今日の宣教では「さあ、いまこそ」神の家族になろうとタイトルをつけさせていただきました。コロナウィルスによる感染拡大が猛威をふるっています。有名タレントが感染して急激に重篤化して亡くなるという報道を見聞きするにつけ、あらためて怖さを覚えます。お葬儀どころか収骨もままならないとなれば、なおさらご遺族の悲しみと無念さはどれほどのものかこころが悼みます

また多くの病院が院内感染を防ぐため面会禁止となっており、コロナ感染症以外の病気で危篤に陥っても最後を家族が看取れないというニュースも聞き、その深刻さを痛感します。

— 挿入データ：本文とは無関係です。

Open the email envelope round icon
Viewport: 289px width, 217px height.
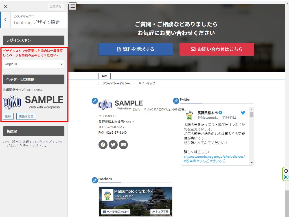(123, 145)
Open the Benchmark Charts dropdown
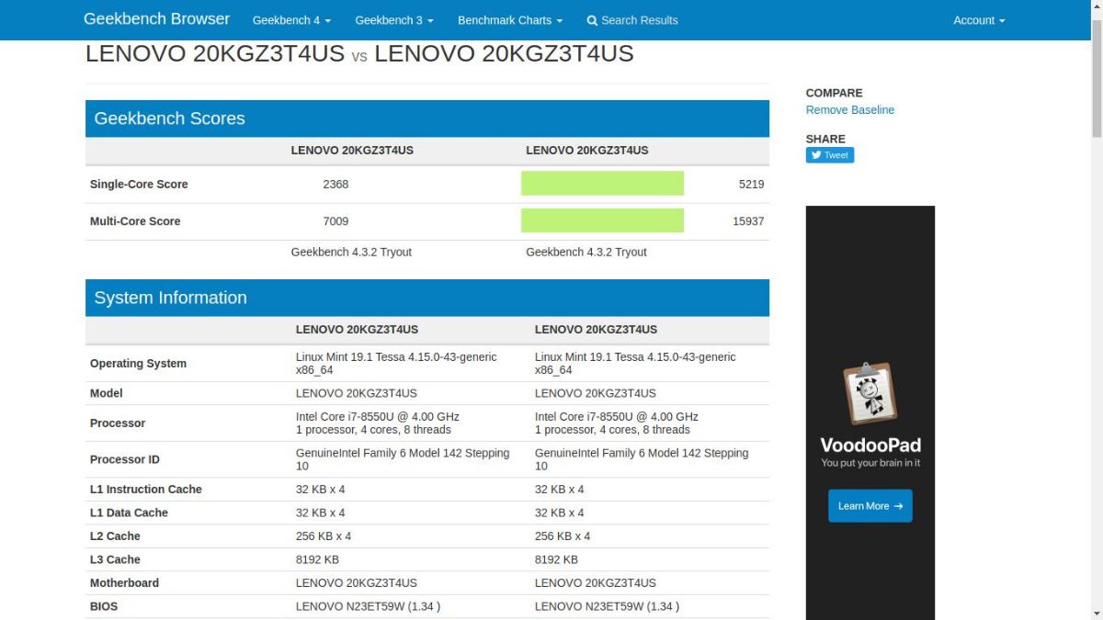The width and height of the screenshot is (1103, 620). [510, 20]
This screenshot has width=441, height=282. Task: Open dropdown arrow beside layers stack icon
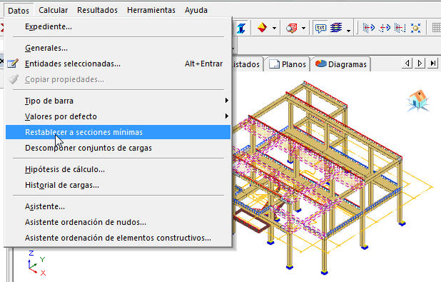(348, 31)
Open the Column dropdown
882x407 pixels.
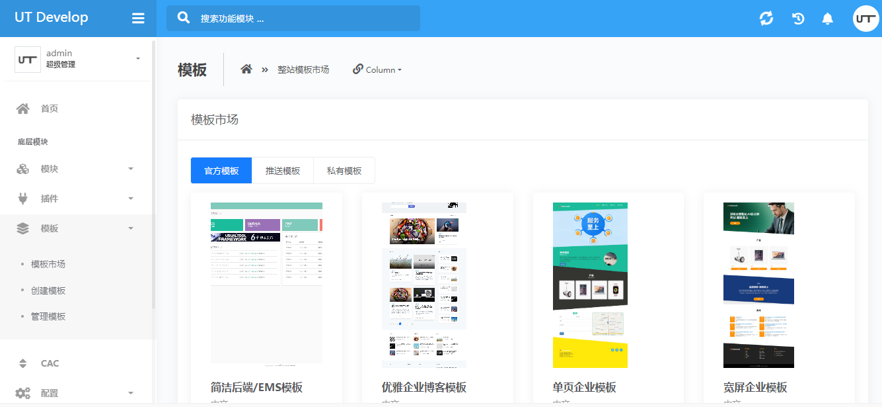coord(377,69)
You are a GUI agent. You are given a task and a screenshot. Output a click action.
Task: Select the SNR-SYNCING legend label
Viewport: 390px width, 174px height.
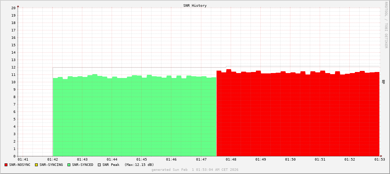pos(51,165)
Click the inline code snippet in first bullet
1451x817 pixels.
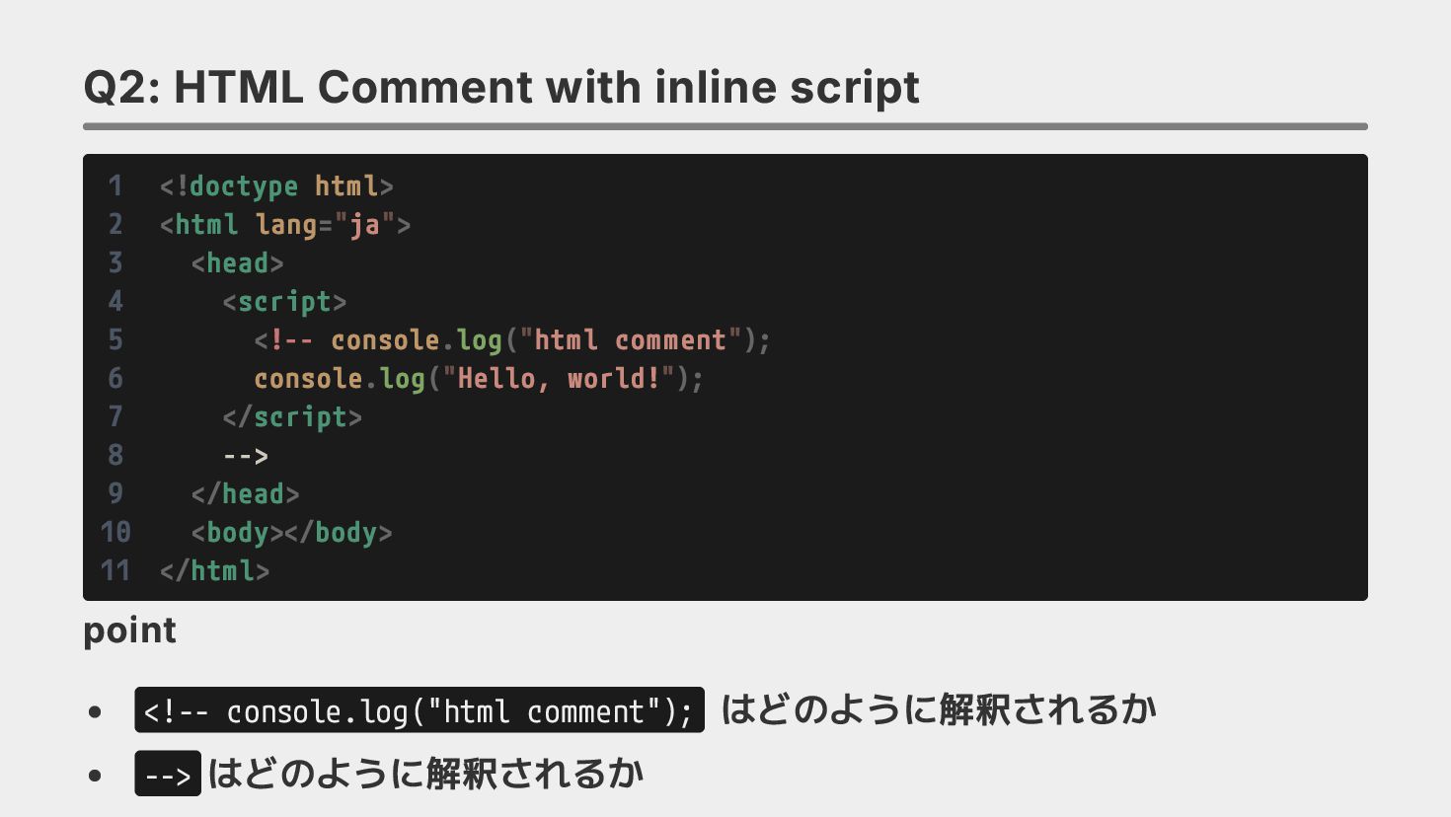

外出や営業の自粛要請が出され、「ステイホーム」の言葉がアナウンスされる中、狭い家の閉ざされた空間内でイライラや不安や緊張といったストレスが昂じて「コロナ鬱」「コロナ離婚」「家庭内暴力」「児童虐待や老人虐待」が急増していると新聞で報道されていました。医療崩壊や介護崩壊の危機だけではなく、いわば最後のよりどころとなる家庭が機能不全を起こし、家庭崩壊が静かに始まっているとも言われています。だからこそ「さあ、いま」神の家族になろうと、主イエスは呼びかけておられます。こんな厳しい時期だからこそ「さあ、神の家族になろう」と私たちも呼びかけたいと願うのです

2. 神の国の家族

この世の家族は、基本的には血のつながった関係あるいは血がつながっていなくても養子縁組で法的につながった家族を指します。なかには有名な芸能人がファンに向かって「あなたたちは私の家族です」と呼び掛けファンが涙を流して喜んだそうです。清水の次郎長一家、イタリアのゴッドファーザーなどのマフィアも、家族に近い強い絆で結ばれていました。家族は確かに友達や仲間以上の存在です。しかしそれはあくまで地上の生活までのことであり、絆が切れる終わりの時がきます。死の淵を超えることができないのです。ところが、聖書が伝える「神の家族」は、天に属する永遠の家族です。「あなたがたの国籍は天にある」(ピリピ3:20)と約束されているからです。永遠なる神の家族ですから、たとえ死を迎えても途切れることは決してありません。むしろ天に移された後のほうが、地上よりもはるかに強い命の絆で父なる神と救い主キリストと結ばれるのです。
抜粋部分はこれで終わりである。